TASK PROMPT. Convert the entries below into a JSON list of strings, one string per line. Begin at the line that contains "Where should I", stop after the last line of the entries, leave out blank lines, and omit the pictures.

SOURCE MATERIAL.
-------
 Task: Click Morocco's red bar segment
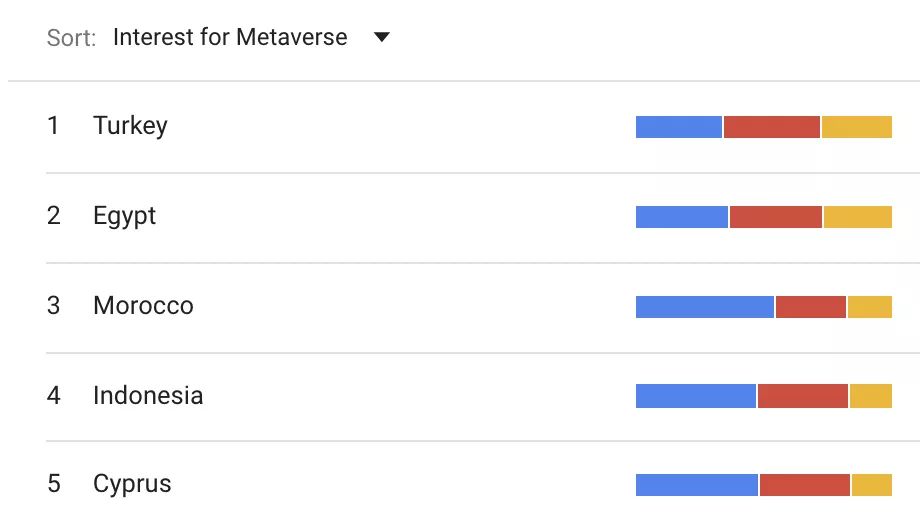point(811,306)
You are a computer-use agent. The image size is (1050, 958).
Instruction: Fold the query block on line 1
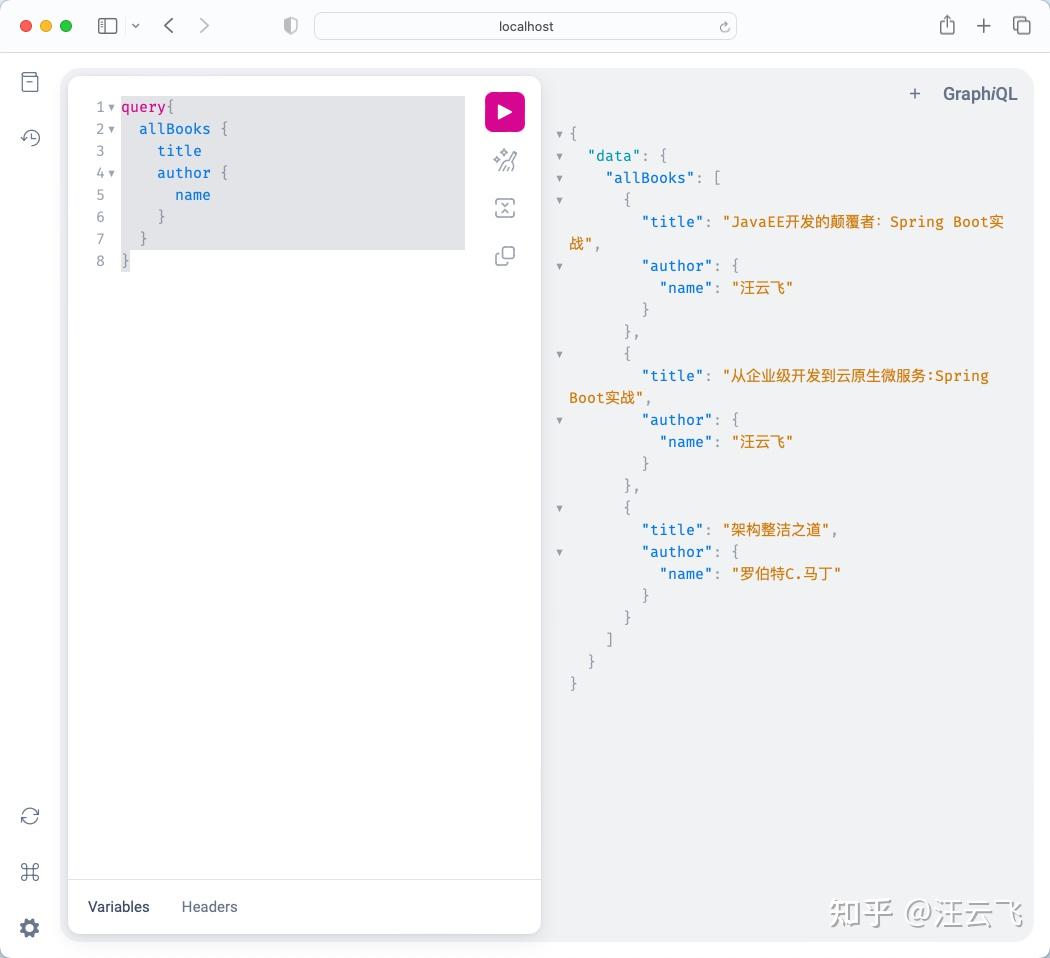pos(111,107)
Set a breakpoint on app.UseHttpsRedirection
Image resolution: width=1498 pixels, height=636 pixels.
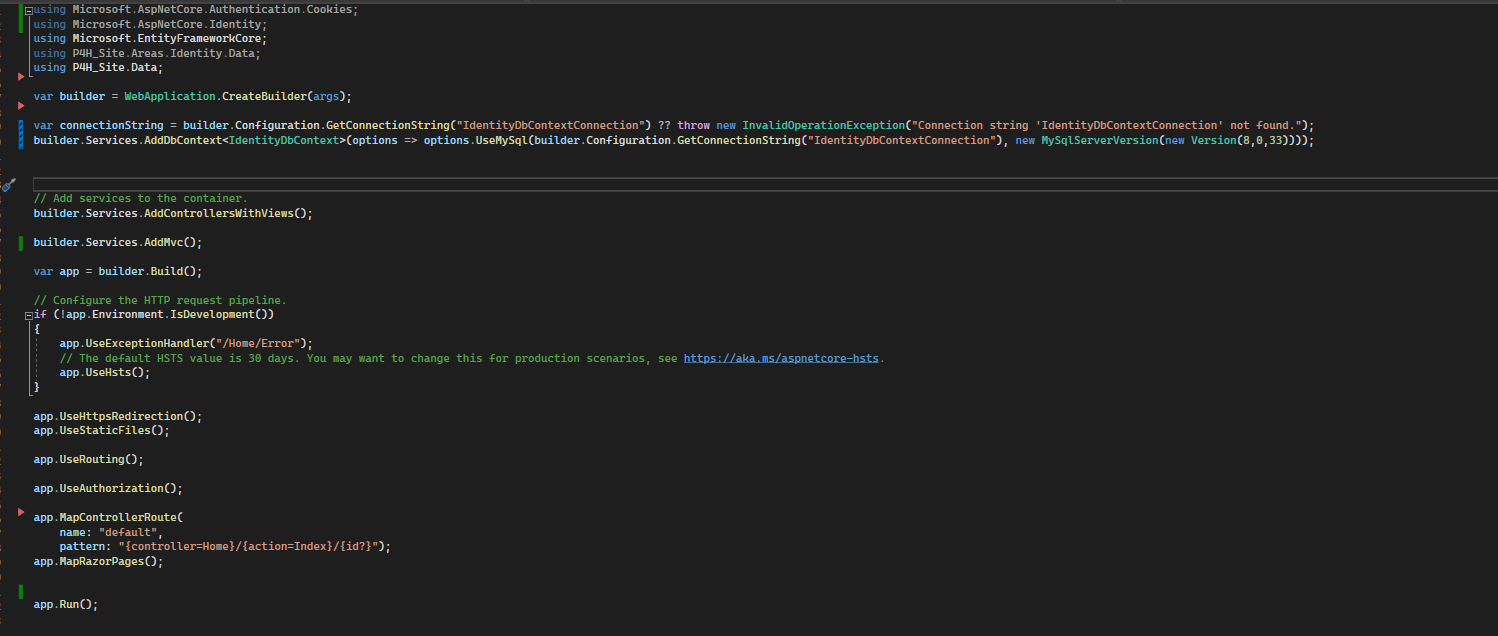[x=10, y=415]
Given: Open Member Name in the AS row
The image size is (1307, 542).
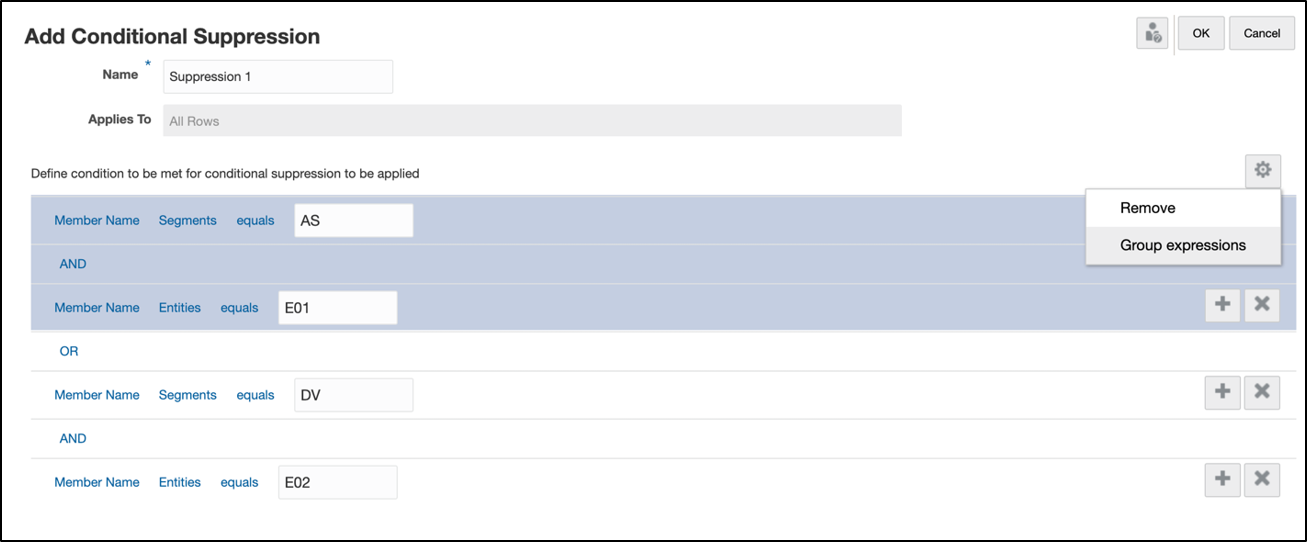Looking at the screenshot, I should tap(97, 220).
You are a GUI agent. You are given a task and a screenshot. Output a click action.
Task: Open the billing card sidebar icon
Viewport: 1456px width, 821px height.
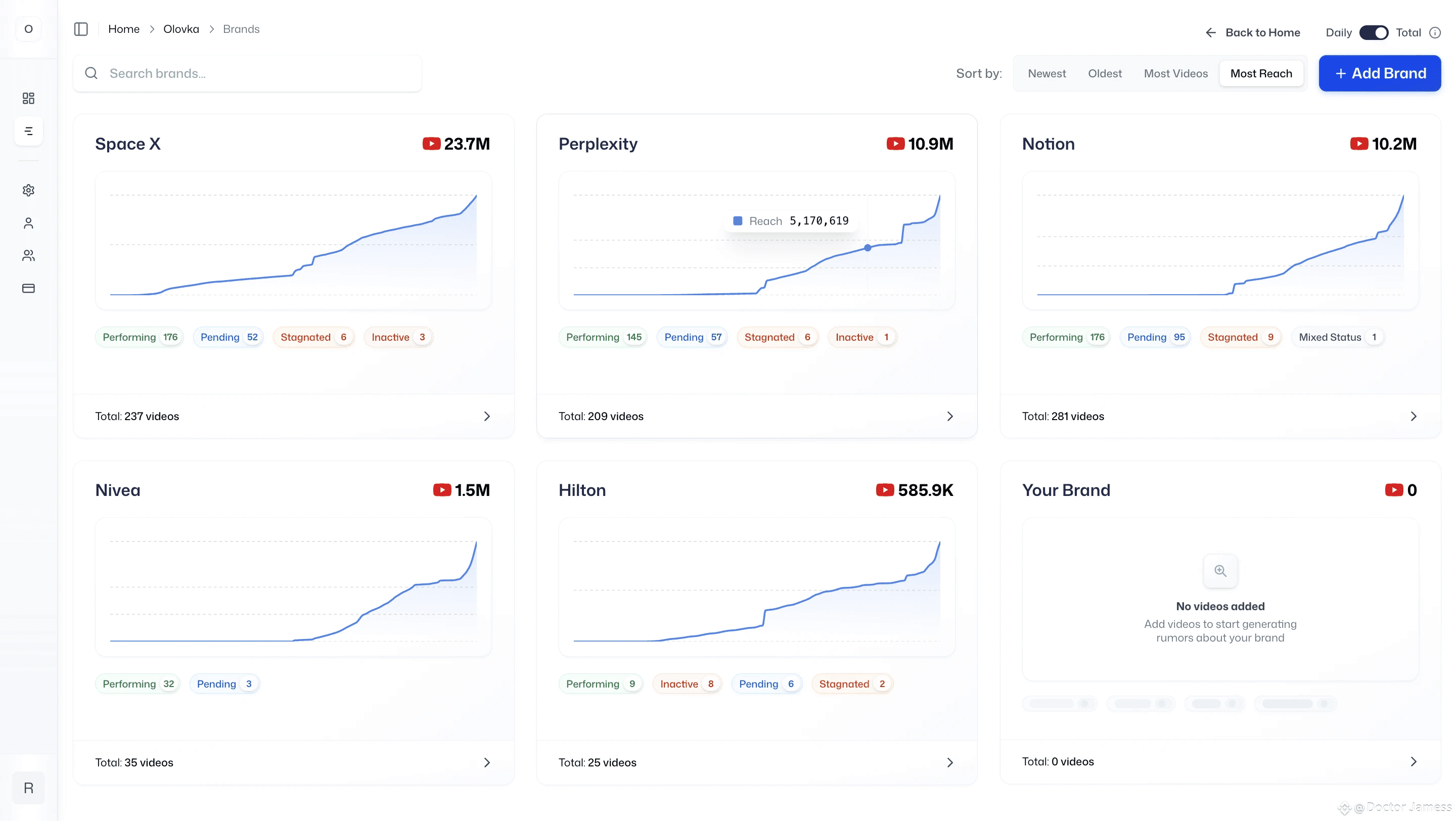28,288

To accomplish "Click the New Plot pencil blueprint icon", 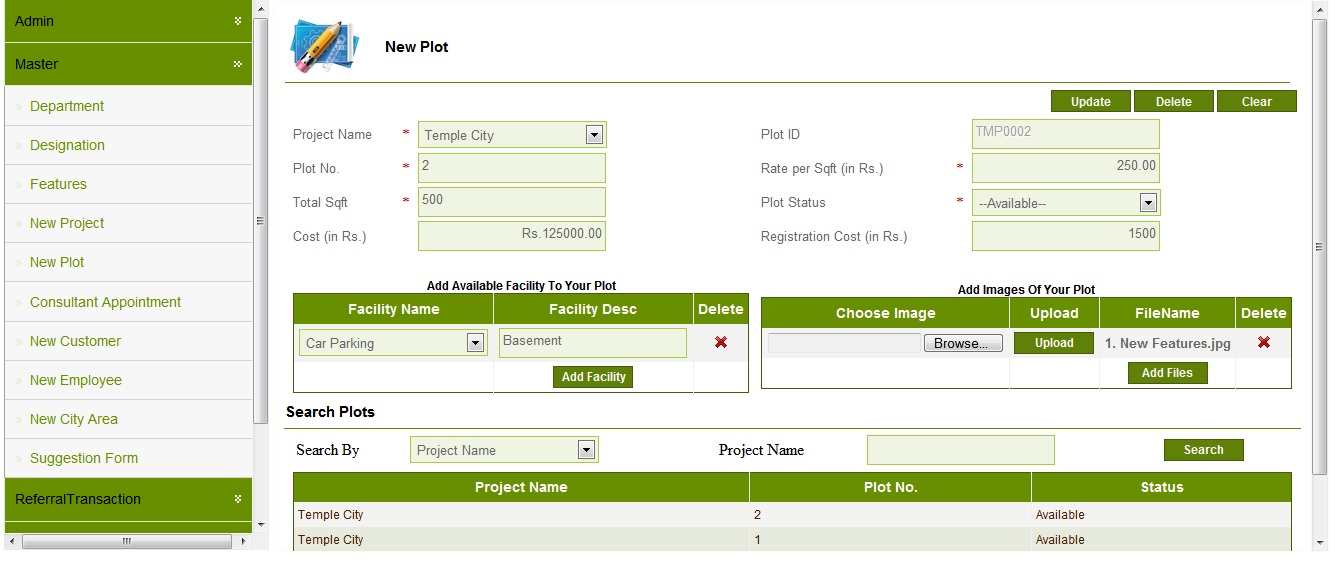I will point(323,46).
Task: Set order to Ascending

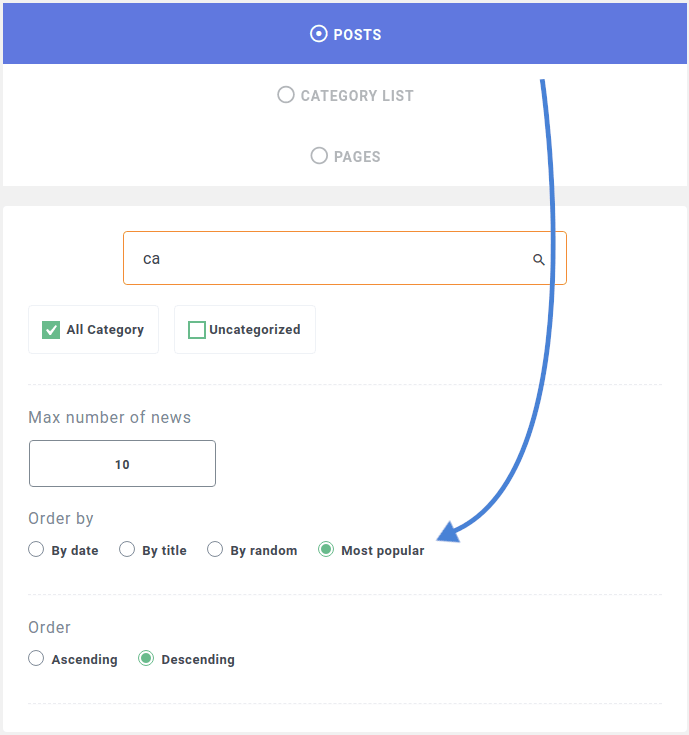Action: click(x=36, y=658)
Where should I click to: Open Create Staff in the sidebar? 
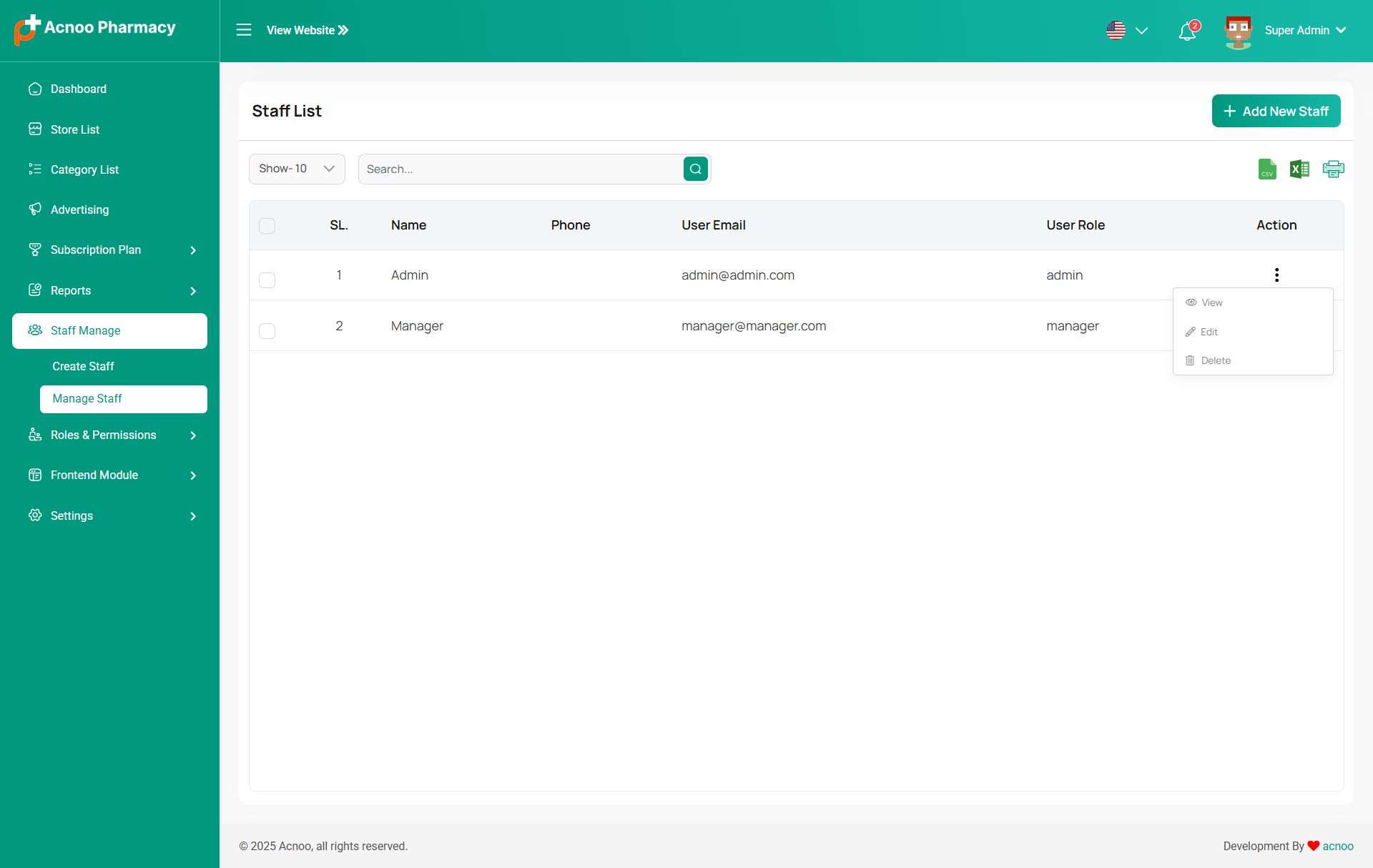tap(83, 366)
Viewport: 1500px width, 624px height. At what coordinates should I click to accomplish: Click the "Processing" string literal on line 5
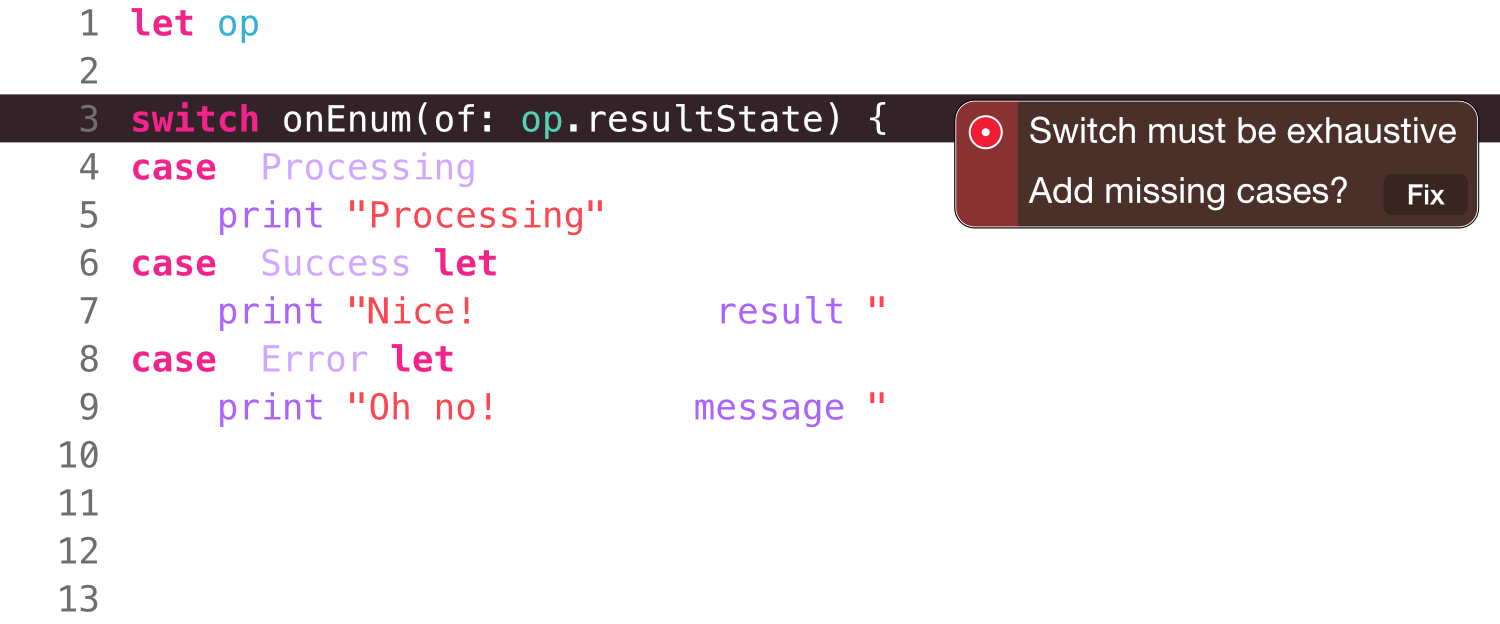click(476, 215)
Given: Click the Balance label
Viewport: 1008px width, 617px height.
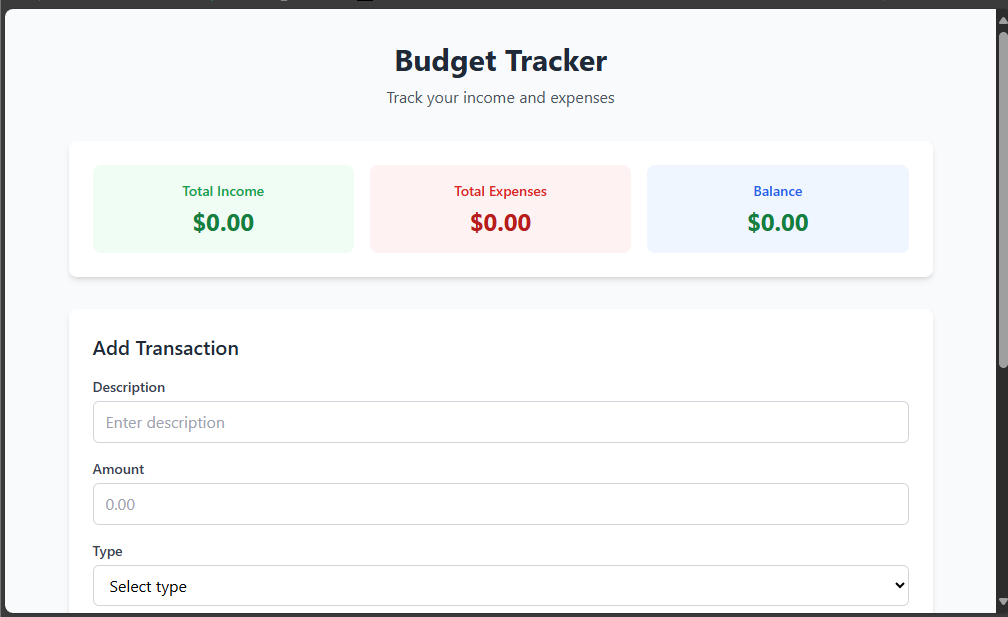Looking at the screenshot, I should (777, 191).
-------
PROBLEM SOLUTION.
[
  "Where should I click to: Open Create Staff in the sidebar? ",
  "tap(83, 366)",
  "Viewport: 1500px width, 624px height. At what coordinates should I click to accomplish: Click the \"Processing\" string literal on line 5",
  "click(476, 215)",
  "Given: Click the Balance label",
  "Viewport: 1008px width, 617px height.",
  "Looking at the screenshot, I should (777, 191)."
]